Yesterday, Governor Inslee unveiled his supplemental budget proposal, which the state legislature will vote on in January’s legislative session. The Governor’s proposal includes a number of important investments in the University of Washington’s mission to serve the public good through healthcare and education, as well as helping us to reduce our carbon footprint. We’re grateful for this forward-looking proposal that promises to benefit our students and the public we serve.
Among the key provisions in the proposed budget is a $50 million investment in UW Medicine to support critical safety net care, medical training, and other services at UW Medical Center and Harborview Medical Center, funding that will help these vital hospitals address increasing labor costs and prevent harmful service reductions. The budget also includes funding for patient care at the planned 150-bed behavioral health teaching facility at the UW Medical Center-Northwest Campus. And it expands the UW School of Dentistry’s nationally renowned Regional Initiatives in Dental Education (RIDE) program, based in Spokane, which trains dentists to meet the needs of our state’s rural and underserved populations. The new funding will double the number of students in the program from 32 to 64.
In addition to these investments in critical healthcare, Governor Inslee’s budget would provide more permanent funding for the Paul G. Allen School of Computer Science & Engineering Startup Program to help meet student demand for more CSE degrees. The proposal also contains funding to make badly-needed updates to our chemistry lab and health sciences facilities in Bagley Hall. Providing a world-class STEM education in these high-demand fields requires learning and teaching facilities and equipment that support interdisciplinary, modern science education and research — this funding will help us meet that important standard.

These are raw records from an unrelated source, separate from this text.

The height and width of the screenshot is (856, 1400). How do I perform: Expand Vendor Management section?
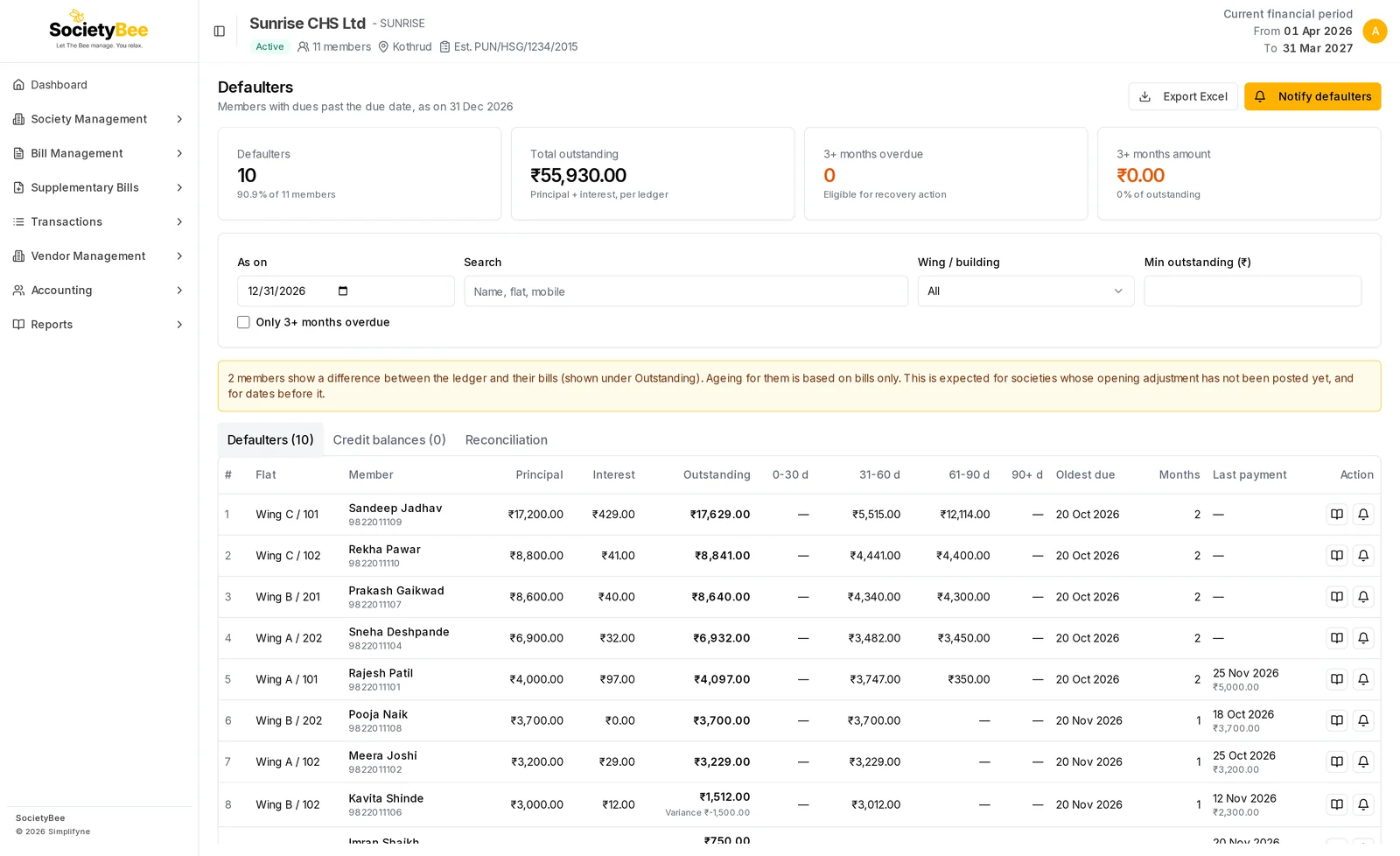pos(99,256)
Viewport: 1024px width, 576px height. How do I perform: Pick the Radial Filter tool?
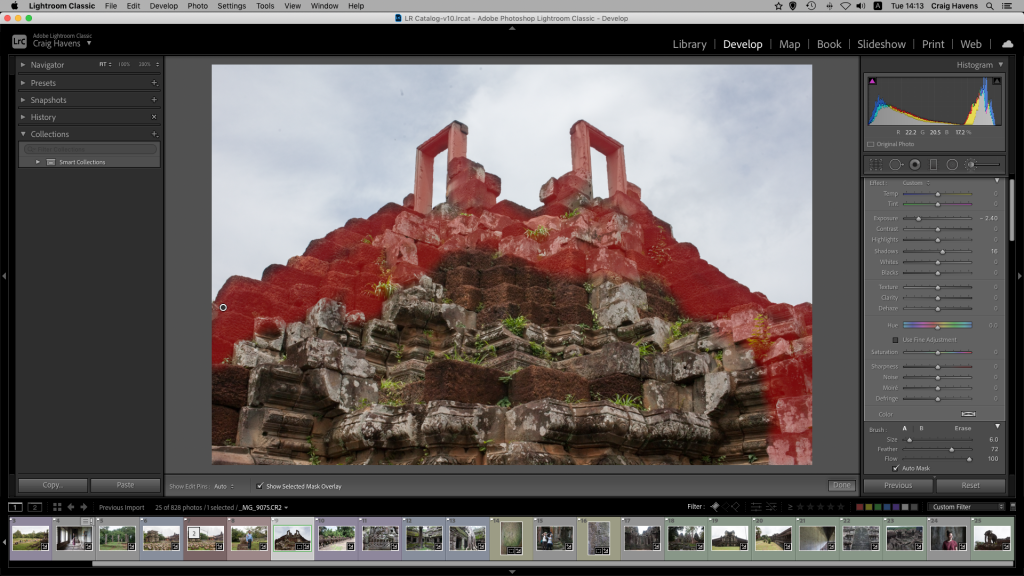952,164
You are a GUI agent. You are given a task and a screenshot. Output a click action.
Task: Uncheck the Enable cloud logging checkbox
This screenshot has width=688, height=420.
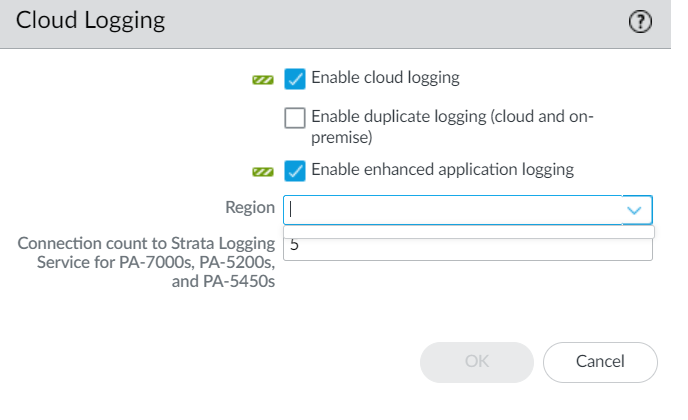295,78
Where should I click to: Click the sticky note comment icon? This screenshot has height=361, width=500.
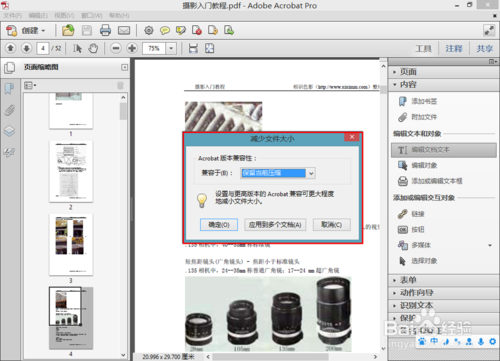coord(165,31)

Finally, the Governor’s budget proposal funds five projects that support ongoing energy renewal and decarbonization efforts across all three campuses and UW Medicine facilities, including improvement to the Seattle campus’ centralized chilled water capacity, improvements to the UW Bothell Central Plant, replacing the gas boilers on both the Bothell and Tacoma campuses, a renewal of the UWMC Montlake Campus HVAC systems and planning for improvements to the UWMC NW Campus Central Utility Plant. All of these projects are foundational to the University’s clean energy strategy to fully decarbonize the Seattle campus and reduce our overall energy consumption.
As a public University that serves our students, our state and the world, we are grateful for investments like these that fuel our public mission to advance health, education, discovery and workforce development, now, and for generations to come.